In Customs Amendment Regulation 2012 (No. 1), the Smiths Detection B-SCAN 16 HD-DV was prescribed as the equipment that may be used to undertake an internal non-medical scan. However, the name of this equipment contained a minor error, and the amending Regulation has corrected this error. The body scanner has not been deployed by Customs and Border Protection and will not be deployed until the error in the name has been corrected.
The amending Regulation repeals and substitutes item 1.1 in the table in regulation 176AA of the Principal Regulations to prescribe the Smiths Detection B-SCAN 16HR-DV body scanner technology for the purposes of section 219SA(1) of the Customs Act.
Section 219ZAB(3) of the Customs Act provides that before the Governor General makes a regulation prescribing equipment for the purposes of subsection 219SA(1), the Minister must obtain from the Chief Executive Officer (CEO) of Customs a statement that:
(a) the equipment can safely be used to detect suspicious substances;
(b) use of the equipment poses no risk, or minimal risk, to the health of a person whom the equipment is used to search; and
(c) a person does not require professional qualifications to operate the equipment.
The Minister obtained a statement in respect of the Smiths Detection Body Scanner from the CEO of Customs in relation to Customs Amendment Regulation 2012 (No. 1). This advice equally applies in relation to the amending Regulation.
Subsection 219ZAB(4) of the Customs Act provides that before the CEO makes the statement to the Minister, he or she must consult with the relevant Commonwealth authorities, if any, that have expertise or responsibilities relevant to the matters addressed by the statement.
In addition, subsection 219ZAB(5) requires that if the CEO does consult any relevant Commonwealth authorities, he or she must provide a copy of any advice received from those authorities before each House of Parliament within seven sitting days of that House after the day on which the statement is given to the Minister.
The CEO of Customs previously consulted the Department of Health and Ageing and the Australian Radiation Protection and Nuclear Safety Agency in relation to Customs Amendment Regulation 2012 (No. 1). The advice from those authorities also equally applies in relation to the amending Regulation. This advice will be laid before each House of Parliament within seven sitting days after the day on which the statement was given to the Minister in relation to the Customs Amendment Regulation 2012 (No. 1).
As the amending Regulation is of a machinery nature, no consultation was undertaken in relation to the amending Regulation.

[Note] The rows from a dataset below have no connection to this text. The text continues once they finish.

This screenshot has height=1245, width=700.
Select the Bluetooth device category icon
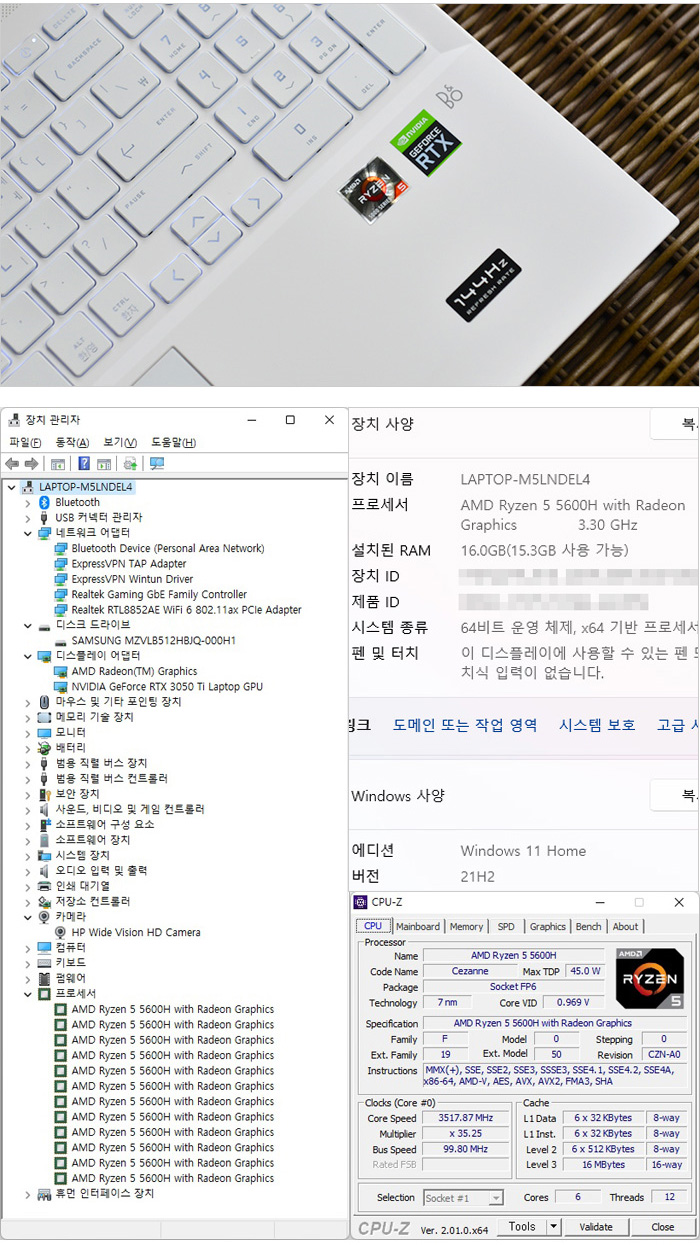(44, 502)
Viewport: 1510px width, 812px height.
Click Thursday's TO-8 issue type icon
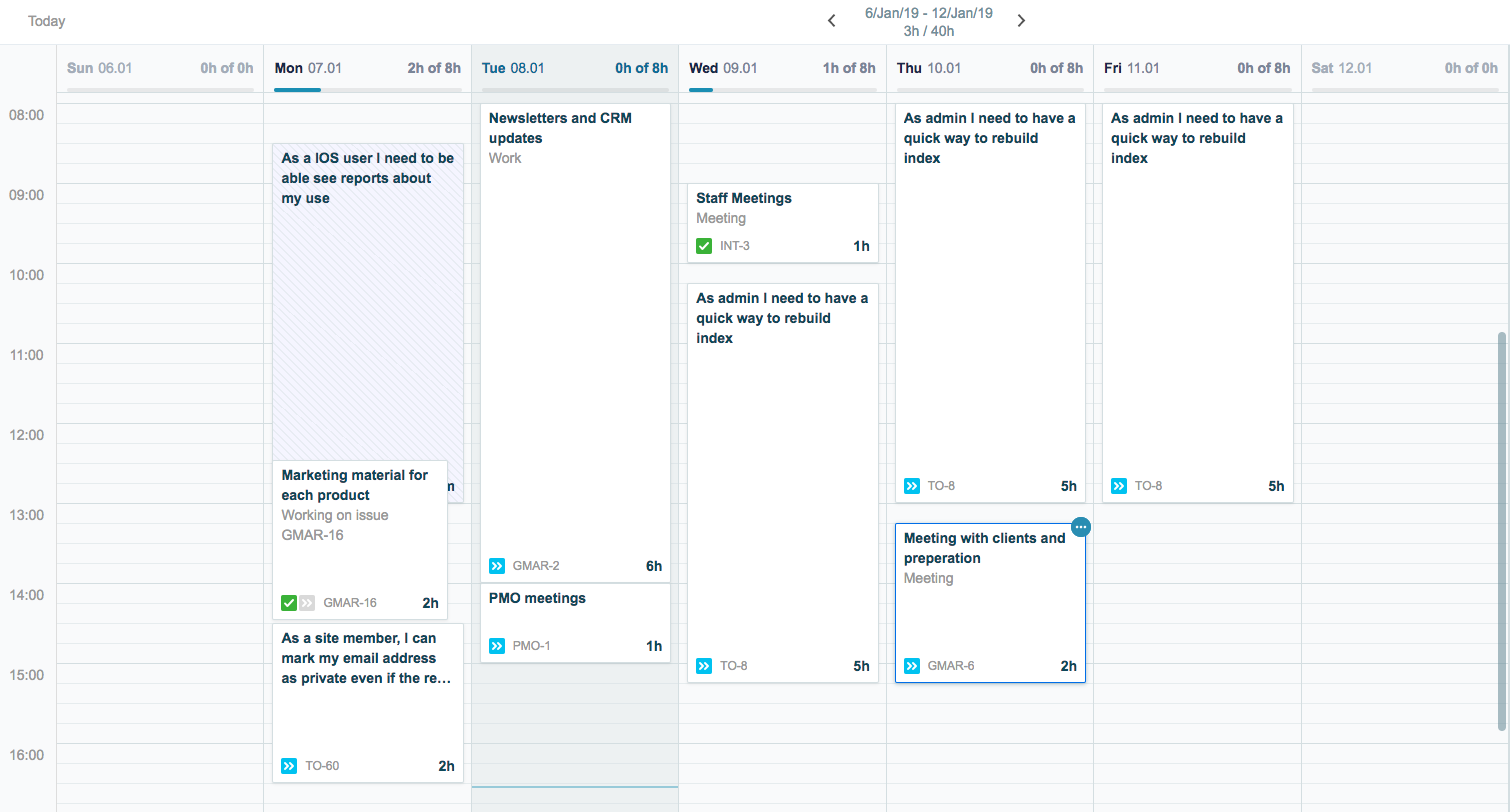coord(912,486)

The amending Regulation commences on the day after it is registered on the Federal Register of Legislative Instruments.
Statement of Compatibility with Human Rights
(Prepared in accordance with Part 3 of the Human Rights (Parliamentary Scrutiny) Act 2011)

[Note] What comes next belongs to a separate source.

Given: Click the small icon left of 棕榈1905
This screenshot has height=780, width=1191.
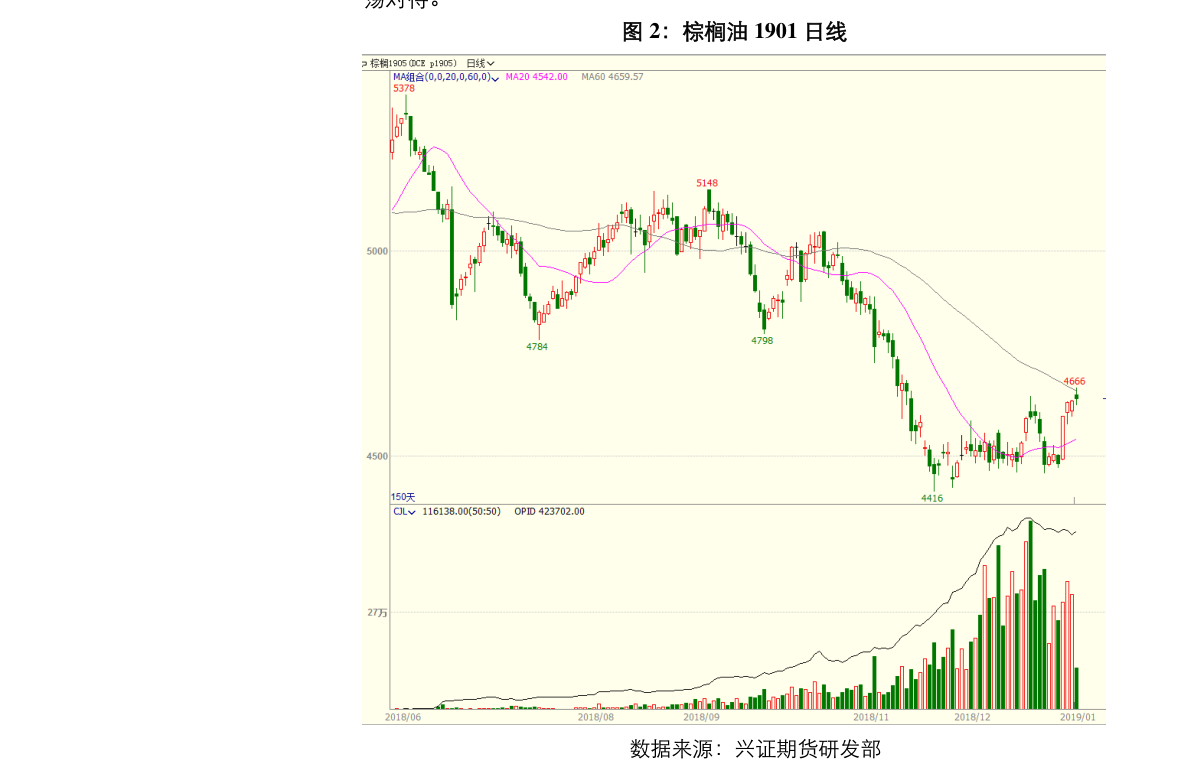Looking at the screenshot, I should pos(365,63).
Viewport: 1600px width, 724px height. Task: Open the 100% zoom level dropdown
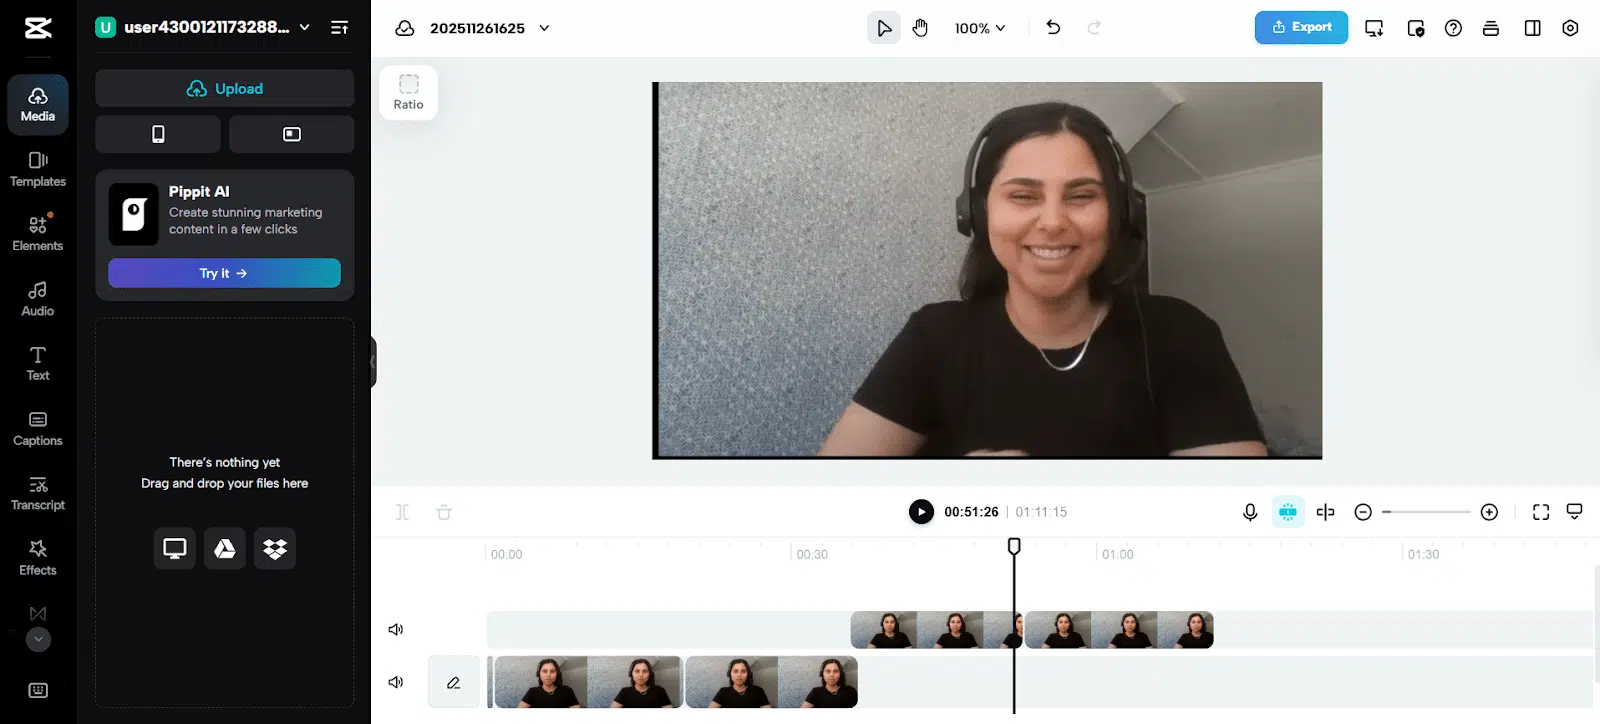tap(980, 28)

Customs Amendment Regulation 2012 (No. 4)
This legislative instrument is compatible with the human rights and freedoms recognised or declared in the international instruments listed in the definition of human rights in section 3 of the Human Rights (Parliamentary Scrutiny) Act 2011.
Overview of the Regulation
This legislative instrument prescribes the body scanner technology pursuant to section 219ZAB of the Customs Act 1901, for the purposes of section 219SA(1).

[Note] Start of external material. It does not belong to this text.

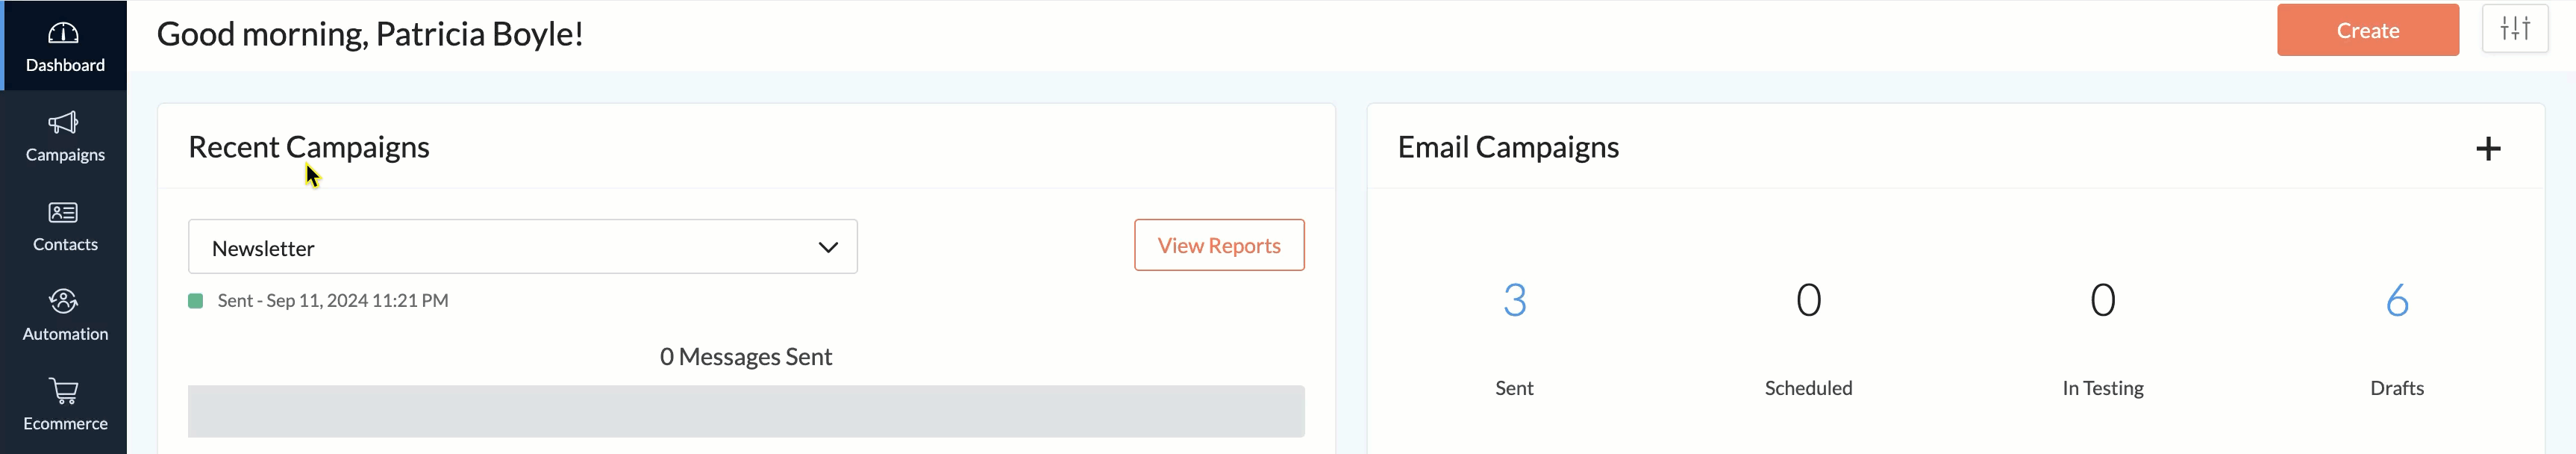Open Campaigns megaphone icon in sidebar

[63, 123]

The Regulation commences on the day after registration on the Federal Register of Legislative Instruments.
Human Rights implications
This legislative instrument does not engage, impact on or limit in any way, the human rights and freedoms recognised or declared in the international instruments listed in the definition of human rights at section 3 of the Human Rights (Parliamentary Scrutiny) Act 2011.
This legislative instrument does not raise any human rights issues.